> **PROBLEM DESCRIPTION**
Emit all the data exactly as provided.

> **Stored items**

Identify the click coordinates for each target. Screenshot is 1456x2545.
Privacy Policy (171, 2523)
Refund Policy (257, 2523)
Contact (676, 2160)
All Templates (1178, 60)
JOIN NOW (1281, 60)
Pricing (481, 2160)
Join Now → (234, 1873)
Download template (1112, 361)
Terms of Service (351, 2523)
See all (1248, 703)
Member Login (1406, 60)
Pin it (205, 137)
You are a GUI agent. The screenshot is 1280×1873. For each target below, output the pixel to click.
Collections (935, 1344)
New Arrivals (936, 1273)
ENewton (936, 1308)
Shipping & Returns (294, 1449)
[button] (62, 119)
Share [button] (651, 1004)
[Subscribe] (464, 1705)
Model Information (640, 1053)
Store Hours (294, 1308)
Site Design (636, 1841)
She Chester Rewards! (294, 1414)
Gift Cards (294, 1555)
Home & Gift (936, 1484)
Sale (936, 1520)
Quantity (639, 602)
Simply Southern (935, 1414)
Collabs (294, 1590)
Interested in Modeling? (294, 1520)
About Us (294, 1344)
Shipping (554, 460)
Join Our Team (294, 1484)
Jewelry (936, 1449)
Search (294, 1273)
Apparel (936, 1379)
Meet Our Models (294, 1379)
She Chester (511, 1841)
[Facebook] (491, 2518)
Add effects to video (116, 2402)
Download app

> **RESULT OF THIS TASK**
Identify the click coordinates for each target. Screenshot is 1456x2545.
Privacy Policy (171, 2523)
Refund Policy (257, 2523)
Contact (676, 2160)
All Templates (1178, 60)
JOIN NOW (1281, 60)
Pricing (481, 2160)
Join Now → (234, 1873)
Download template (1112, 361)
Terms of Service (351, 2523)
See all (1248, 703)
Member Login (1406, 60)
Pin it (205, 137)
You are a GUI agent. The screenshot is 1280×1873. For each target below, output the pixel to click.
Collections (935, 1344)
New Arrivals (936, 1273)
ENewton (936, 1308)
Shipping & Returns (294, 1449)
[button] (62, 119)
Share [button] (651, 1004)
[Subscribe] (464, 1705)
Model Information (640, 1053)
Store Hours (294, 1308)
Site Design (636, 1841)
She Chester Rewards! (294, 1414)
Gift Cards (294, 1555)
Home & Gift (936, 1484)
Sale (936, 1520)
Quantity (639, 602)
Simply Southern (935, 1414)
Collabs (294, 1590)
Interested in Modeling? (294, 1520)
About Us (294, 1344)
Shipping (554, 460)
Join Our Team (294, 1484)
Jewelry (936, 1449)
Search (294, 1273)
Apparel (936, 1379)
Meet Our Models (294, 1379)
She Chester (511, 1841)
[Facebook] (491, 2518)
Add effects to video (116, 2402)
Download app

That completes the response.